Photo: EyeSteelFilm «La démolition familiale» présente Christopher, qui prépare sa première compétition avec ses proches.

Véritable phénomène dans la région de Bellechasse, les derbys de démolition de voitures font l’objet d’un premier film. Le documentaire La démolition familiale sera présenté pour la première fois ce samedi au Festival de cinéma de la ville de Québec (FCVQ).

Comme le résume son réalisateur, Patrick Damien, « les bons documentaires nous font découvrir des univers qu’on ne connaît pas ». Voici donc un avis aux néophytes : les derbys de démolition sont ces fameuses compétitions où des conducteurs de vieux bazous se foncent dedans dans une arène jusqu’à ce que les véhicules soient inutilisables.

Natif d’Armagh, le réalisateur a grandi au coeur du pays de la démolition même si lui n’a jamais « coursé », comme on dit là-bas. « Voir ça, pour un enfant, c’était très spectaculaire, raconte-t-il. Il y a quelque chose de très cinématographique là-dedans. »

Avec des images tournées à l’intérieur des voitures pendant les compétitions, le documentaire nous donne en plus un accès inédit à l’intensité de la chose. Patrick Damien souligne toutefois qu’il a voulu aller au-delà du spectaculaire et démystifier ce sport, certes particulier, mais perçu à tort comme barbare.

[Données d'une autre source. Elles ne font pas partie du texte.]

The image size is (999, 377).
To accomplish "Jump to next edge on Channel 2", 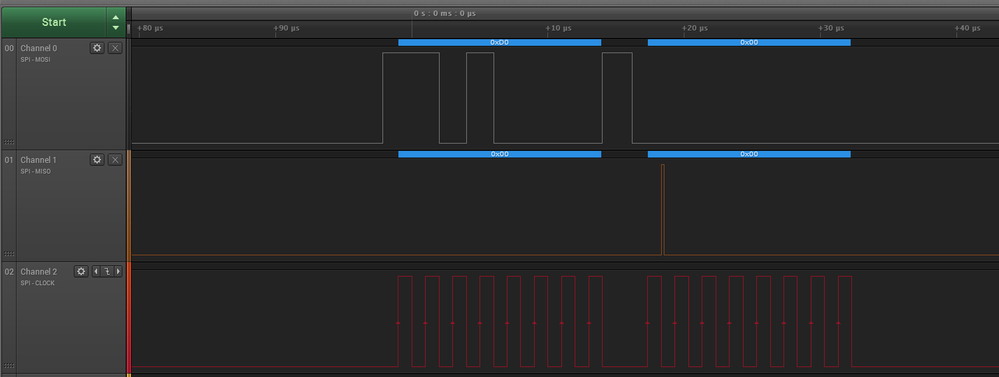I will [119, 271].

En 2013, Le Devoir a publié un long reportage sur le sujet (« Virée au pays de la démolition », 12 août 2013). Même si le texte n’empruntait pas cette direction, un lecteur avait commenté l’article en comparant les amateurs du genre à « des singes avec des clés de voiture ».

Choqué par ces propos, le réalisateur concède aux gens le droit de ne pas aimer le sport, mais il estime qu’on ne doit pas mépriser ceux que ça intéresse pour autant. « Je ne suis pas un ambassadeur de la démolition. Mon but n’est pas de défendre le sport », dit-il avant de souligner qu’il souhaite faire ressortir « l’humanité derrière ça ».

Un film sur le deuil

À travers son documentaire, il nous fait découvrir les gens derrière et dessous la tôle, les patenteux du dimanche qui passent des semaines dans leur garage à constituer la mécanique parfaite et surtout les liens qui se tissent au travers des préparatifs.

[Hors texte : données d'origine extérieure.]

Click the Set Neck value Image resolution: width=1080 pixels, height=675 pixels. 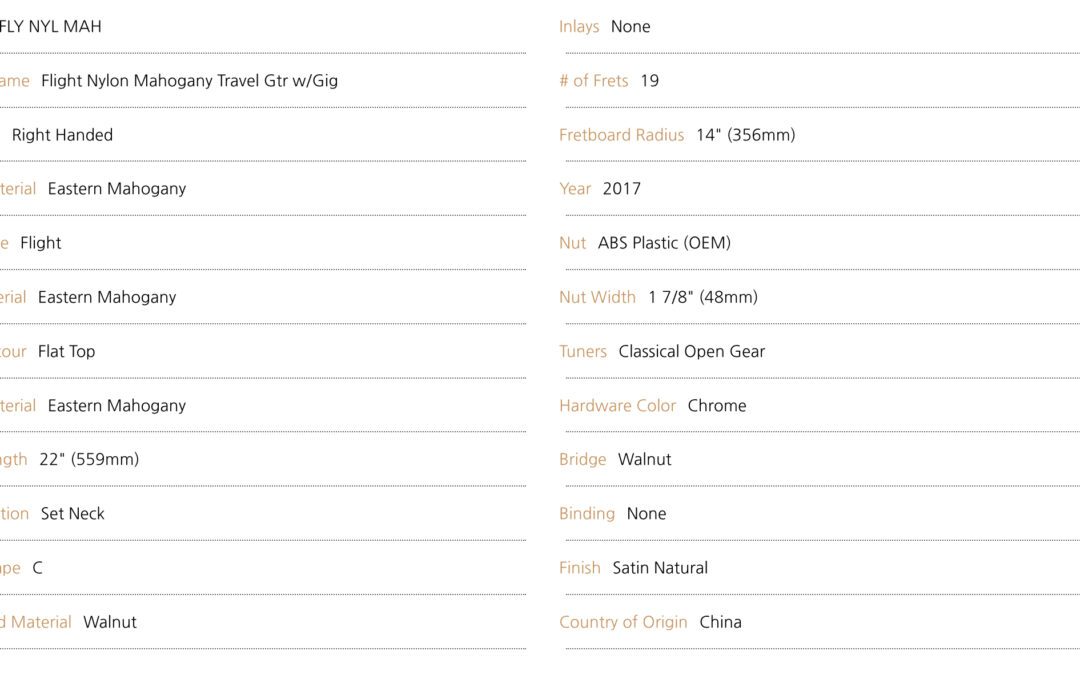click(72, 514)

« C’est très important, la préparation de l’auto dans ton garage, avec tes chums qui viennent t’aider, prendre une bière. C’est sûr qu’il y a un aspect social très fort. » L’histoire tourne particulièrement autour d’un jeune, Christopher, qui prépare sa première compétition avec ses proches, et de sa cousine, qui trouve dans l’aventure une manière de se rapprocher de son père.

Déjà touchante, leur histoire familiale a pris une tournure tragique avec le décès d’un des protagonistes un an après la fin du tournage. Pour Patrick Damien et toute la famille, le film s’est donc révélé être une expérience doublement intense. « Si j’avais mis le contenu du documentaire dans un film de fiction, la plupart des lecteurs de scénario m’auraient dit que ce n’est pas réaliste », note le réalisateur.